L'orgue italien semble avoir été parmi les premiers à séparer en jeux les rangs du plein jeu médiéval (avant 1460) : ces jeux portent comme nom le numéro de leur note initiale (15e, 19e, 22e…), gardent leur diapason assez étroit et couvrent, avec le même nombre de tuyaux, toute l'étendue du clavier, qui, dès le XVe dépasse parfois quatre octaves. La pédale reste limitée à la courte octave de tuyaux graves (contrabassi), joués au moyen de touches assez courtes et très inclinées. Les XVIIe et XVIIIe apportèrent peu de chose à cet orgue à buffet plat, maintenu dans le sanctuaire ou tout près, où les tuyaux restent coupés au ton et visibles jusqu'en haut. Pourtant la flûte et le nasard, sans être incorporés au plein jeu appelé « ripieno », sont tôt empruntés à l'orgue français. Il s'y ajoute encore, au XVIe, l'invention d'un jeu de fonds ondulant (voce humana, qu'il ne faut pas confondre avec la voix humaine de l'orgue français qui est un jeu d'anche). La coupure des jeux solistes en basses et dessus donna, à la fin du XVIe, une suffisante variété, et les facteurs rivalisèrent exclusivement dans la perfection de leur ripieno (Antegnati). Les Italiens eurent aussi très souvent recours à des facteurs étrangers (germaniques de diverses origines), qui apportèrent telle ou telle nouveauté : deuxième clavier vers 1550, Brustwerk, quelques jeux d'anches doux (violoncelli, tromboncini), orgue complètement à la française au XVIIIe, ils n'entamèrent pas le goût exclusif du public et des organistes avant le début du XIXe (Callido) : c'est alors que perverti par la musique d'opéra (Serassi), le goût du public tira l'orgue italien vers des influences très discutables. Il s'y ajouta une décadence technique de la facture nationale. Aussi l'orgue symphonique franco-allemand connut-il une vogue si complète qu'un orgue Cavaillé put être envisagé pour St-Pierre de Rome !

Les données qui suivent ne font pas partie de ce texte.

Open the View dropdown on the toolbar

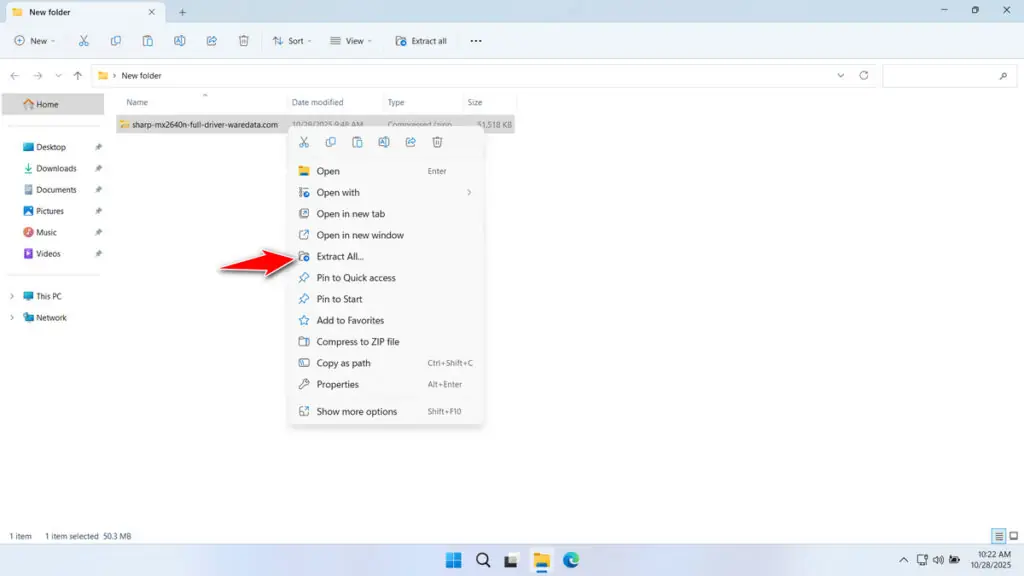(x=351, y=40)
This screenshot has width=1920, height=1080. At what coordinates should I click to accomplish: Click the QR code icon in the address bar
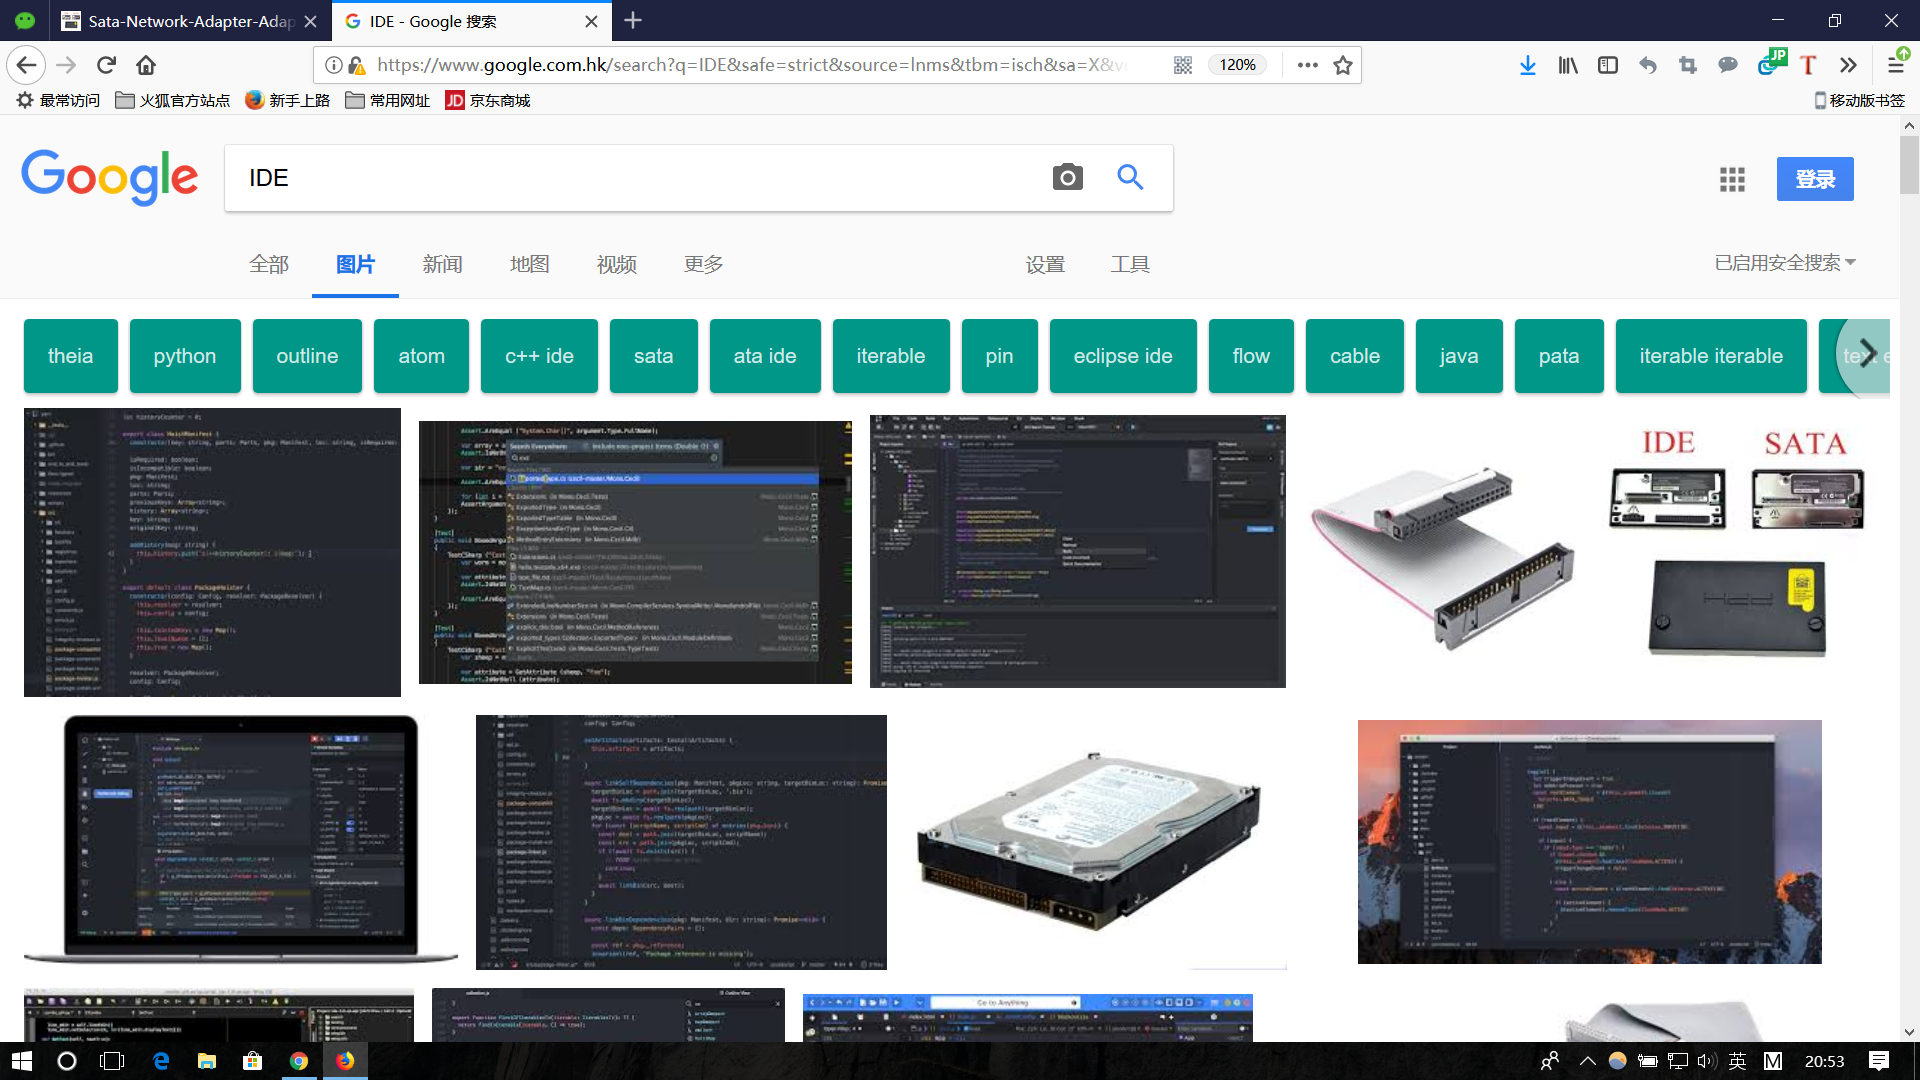(x=1183, y=65)
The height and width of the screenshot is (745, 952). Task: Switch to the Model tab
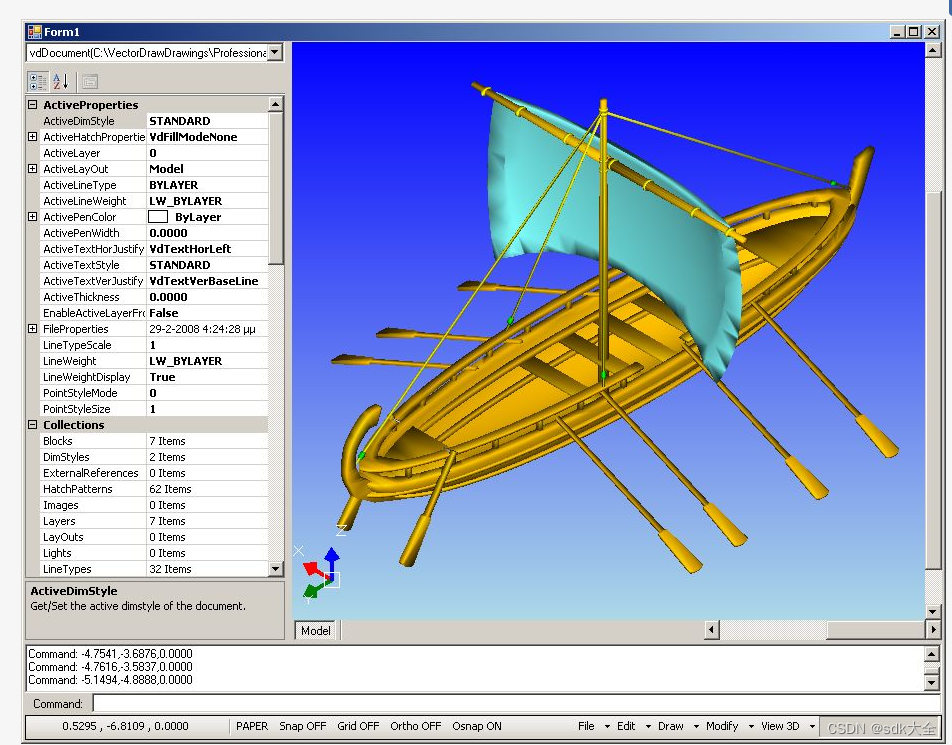pos(314,631)
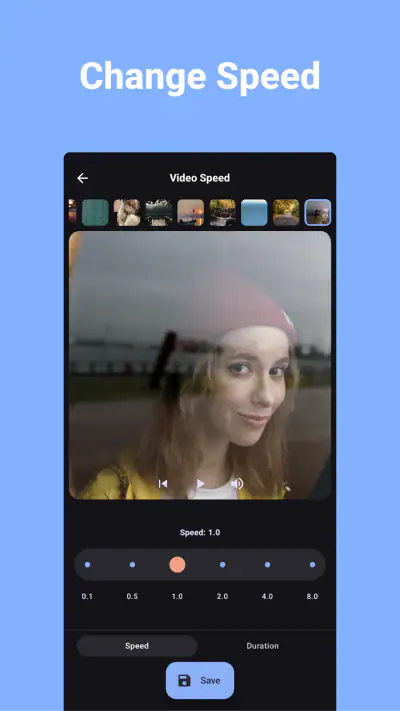
Task: Mute the video sound
Action: tap(237, 484)
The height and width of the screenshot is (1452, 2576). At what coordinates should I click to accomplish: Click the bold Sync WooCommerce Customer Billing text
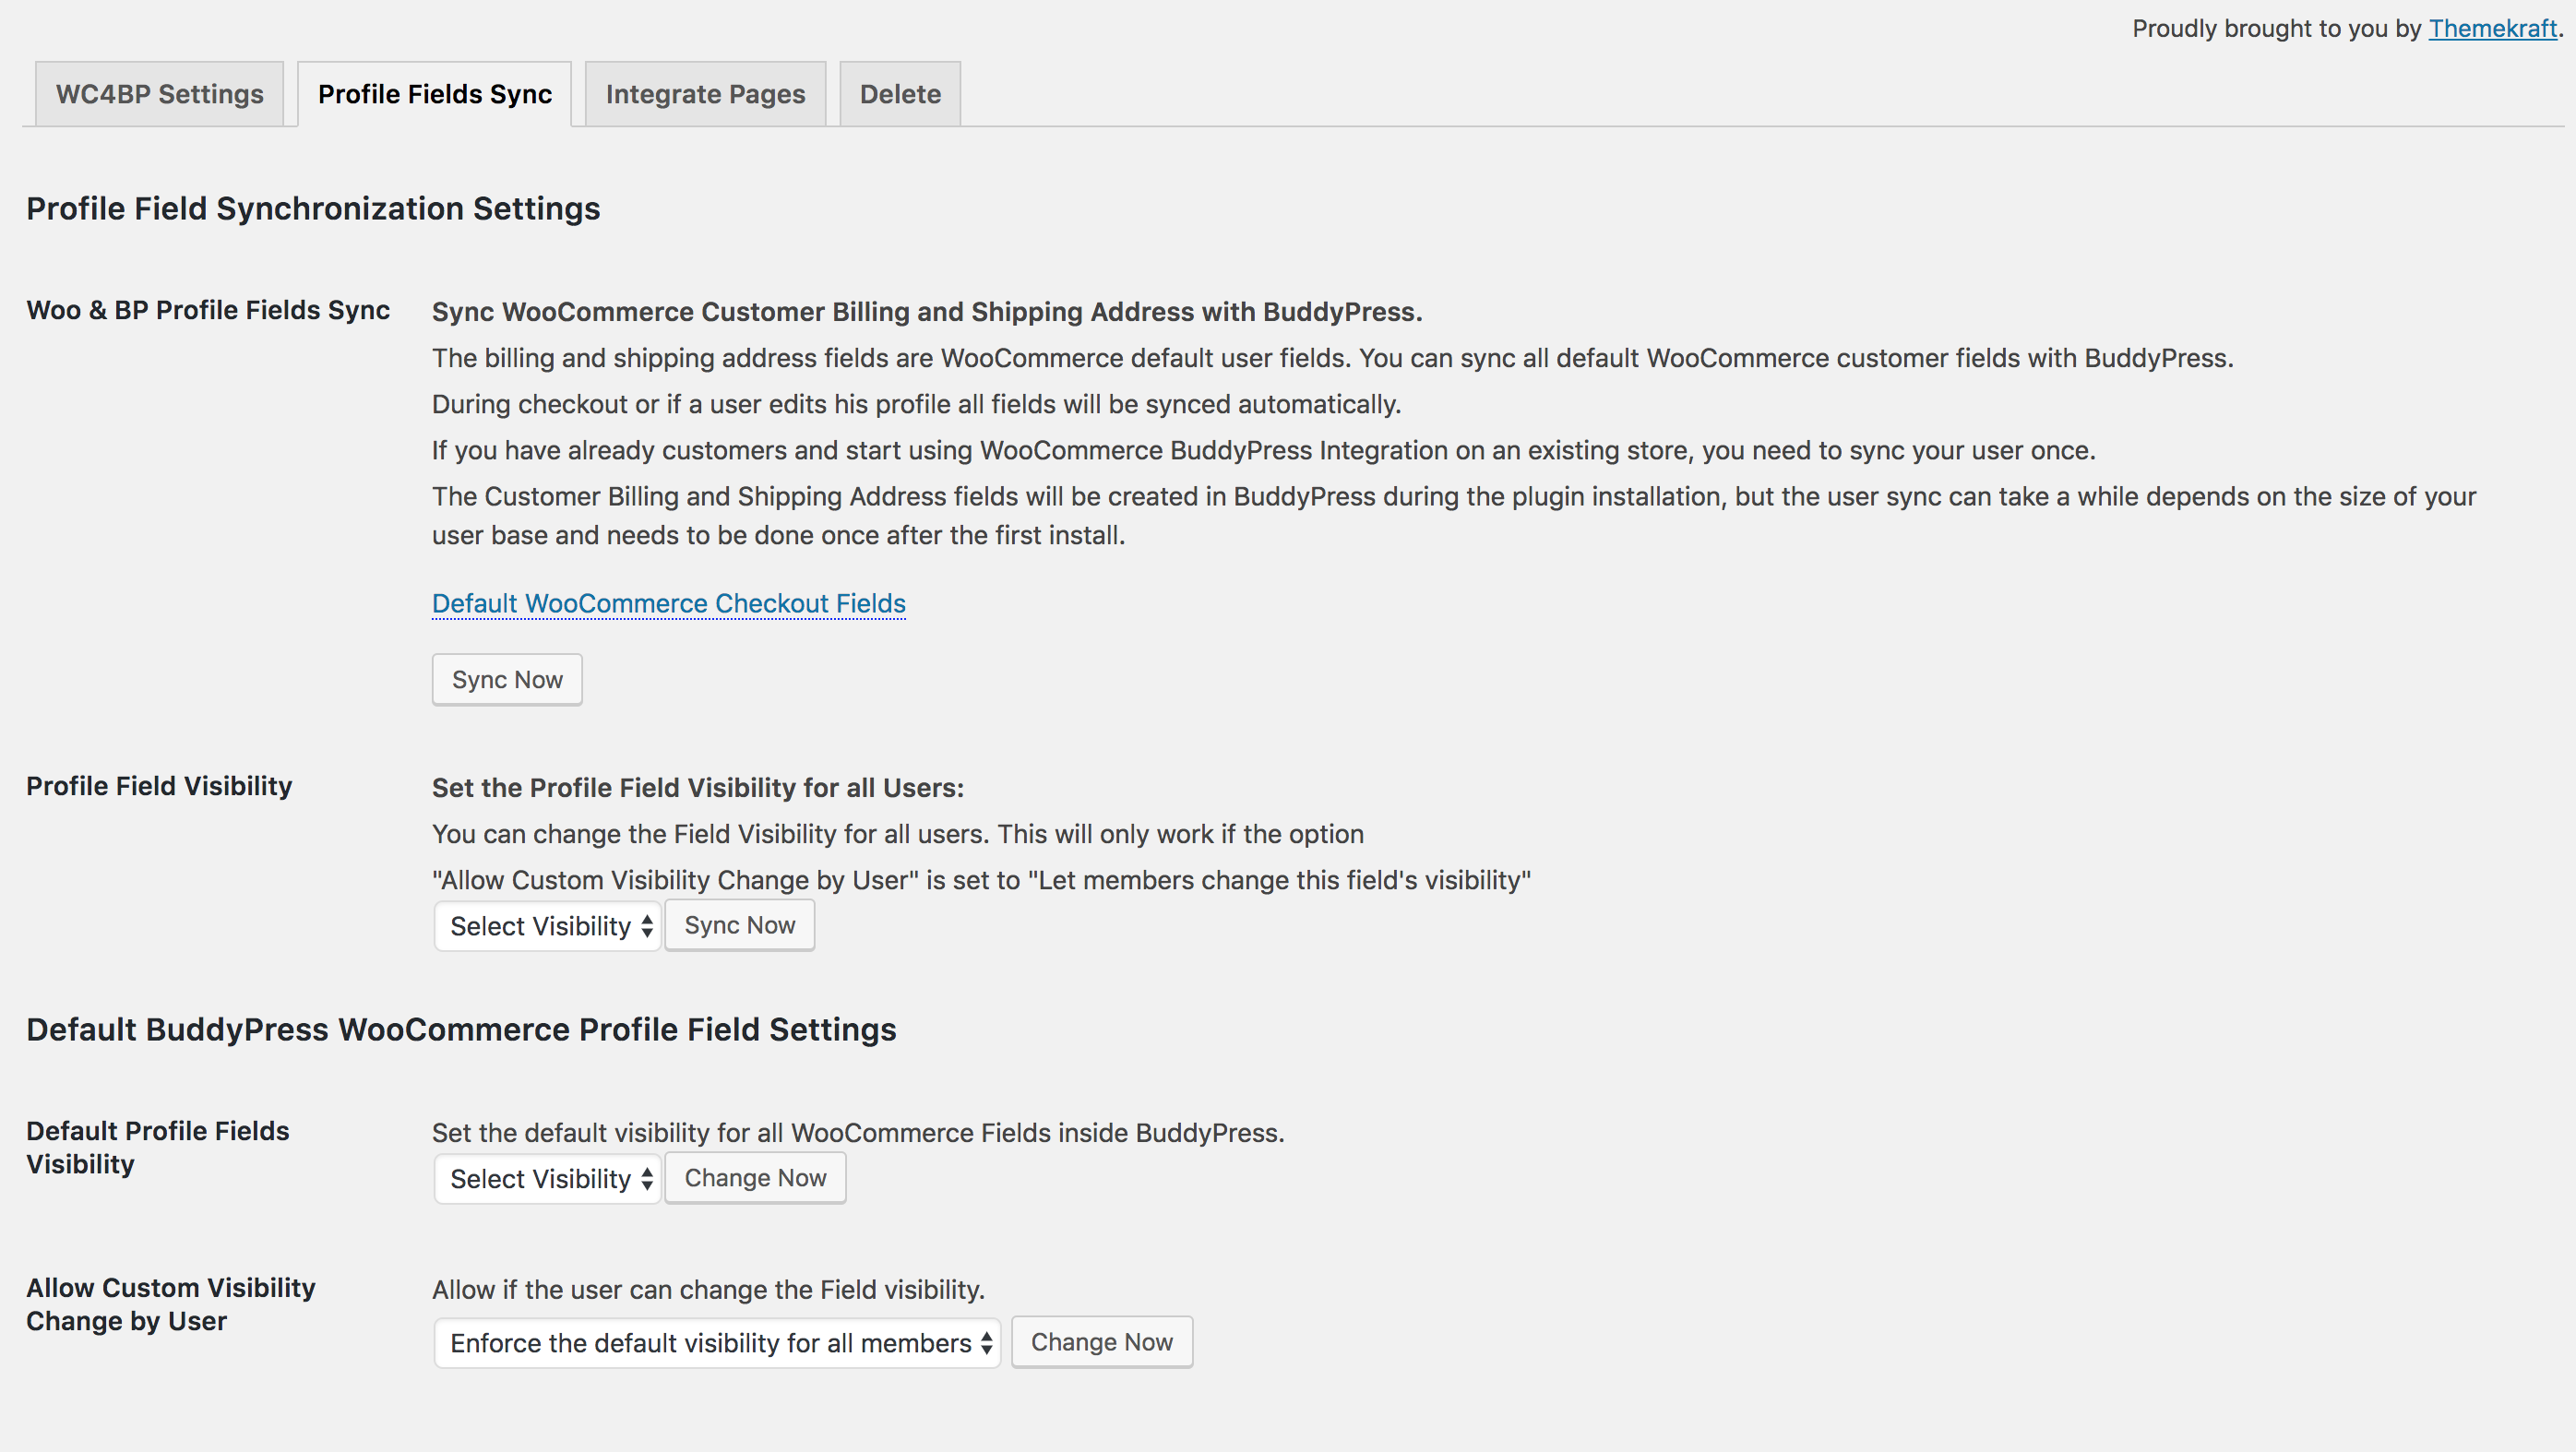[926, 312]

L'orgue espagnol, mal connu dans ses origines, semble avoir vécu d'abord parallèlement à l'italien : même division du plein jeu, mais les jeux furent coupés plus tôt qu'ailleurs et généralisés au point que deux pédaliers distincts jouaient l'un, les jeux graves pour la basse, l'autre, des jeux plus aigus. Dès le XVIe, apparut un positif, réduction du grand orgue, venu peut-être de l'orgue allemand et parfois placé en Oberwerk. Par la suite les rapports des souverains avec leurs sujets des Pays-Bas donnèrent la prépondérance aux influences flamandes (Brebos). L'orgue espagnol y accentua son goût des jeux d'anches nombreux et “cruchants” dont les tuyaux, disposés souvent horizontalement (en chamade), sont caractéristiques des anciens buffets de ce pays resté fidèle au petit pédalier d'une octave à un jeu. Il vécut replié sur lui-même, presque coupé du mouvement musical européen, jusqu'au XIXe, tout en se répandant dans les possessions lointaines (Amérique latine, orgue de bambou des Philippines). L'orgue symphonique se présenta en Espagne comme sans commune mesure avec son prédécesseur, mais son invasion fut entravée par le manque de ressources financières et aussi l'absence de curiosité de la part des musiciens espagnols.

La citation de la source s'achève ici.